Il s’appelle Alexandre Denis. Curé à Paris le jour – il officie à Saint Pierre de Montmartre -, il est magicien le soir venu. Son nom de scène : Père Alex. Le titre de son spectacle : Entourloupe(s). Car son truc, c’est la triche aux cartes. Illusionniste, il a même obtenu le Molière de la Création visuelle, en 2019. Pour le voir, rendez-vous chaque samedi à 21 heures dans la salle de spectacle du restaurant Factorielle 52, « lieu de vie magique », comme le définit le prestidigitateur Mael Adler, directeur artistique de cette nouvelle adresse du XIIIe arrondissement, entre quais de Seine et Bibliothèque François Mitterrand. « Ils sont nombreux, dans le milieu de l'illusion, à avoir une double vie... professionnelle », constate Arnaud Dalaine, directeur de la Maison de la Magie à Blois. C’est le premier prestidigitateur à chapeauter ce Musée de France, créé à l’orée des années 1990 sous l’impulsion de Jack Lang, alors maire de la ville. Installé dans une bâtisse du milieu du XIXe, face au Château royal et juste au-dessus de la Loire, ce musée de 2 000 m2 rend hommage, sur un étage entier, à Jean-Eugène Robert-Houdin, blésois d’origine et célèbre illusionniste du XIXe, vêtu à la Mandrake avec queue de pie et haut-de-forme. Signes particuliers : ses assistants étaient, bien souvent, ses enfants et c'est le réalisateur - et illusionniste - Georges Méliès qui va lui racheter son théâtre parisien en 1888... Quant au reste des espaces de la maison-musée de Blois, ils mêlent objets, affiches, sarcophage et momie, coffre dans lequel on a coupé en deux Isabelle Adjani ou autres mises en scène qui content et racontent la magie d’hier jusqu’à celle d’aujourd’hui. De la sorcellerie typique de l’Antiquité jusqu’aux lévitations de David Copperfield, en passant par le génial Charles Joseph Carter ou encore Harry Houdini, le roi de l’évasion, interprété sur grand écran par Tony Curtis. C’était en 1953.

# [Travail demandé]
D'après le texte sur les magiciens, qui a racheté le théâtre parisien de Jean-Eugène Robert-Houdin, et en quelle année ?

Entrées pour repérer du texte et des éléments:
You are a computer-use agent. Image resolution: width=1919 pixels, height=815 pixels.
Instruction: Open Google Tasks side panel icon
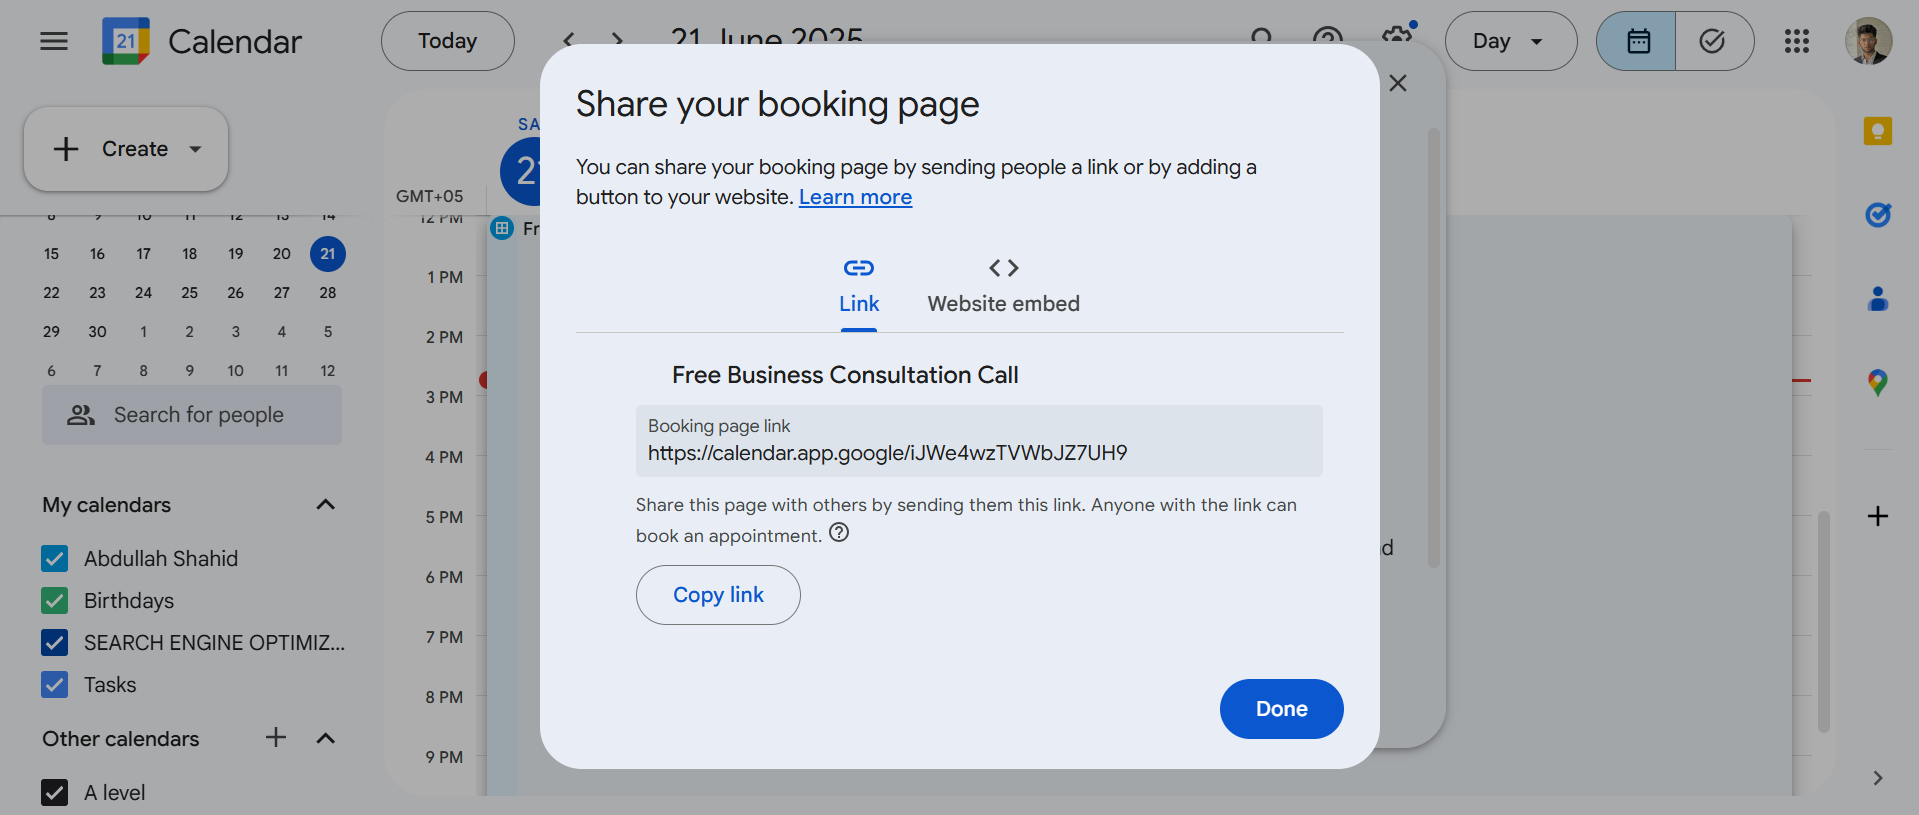1877,215
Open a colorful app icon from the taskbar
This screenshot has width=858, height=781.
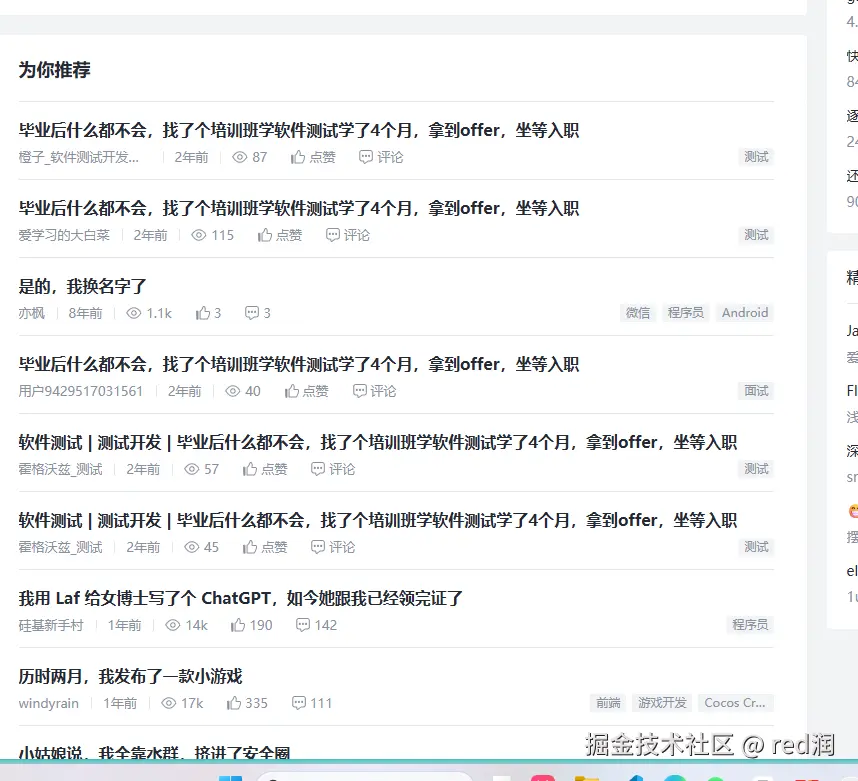click(x=541, y=776)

# [Réponse proposée]
Le réalisateur et illusionniste Georges Méliès, en 1888.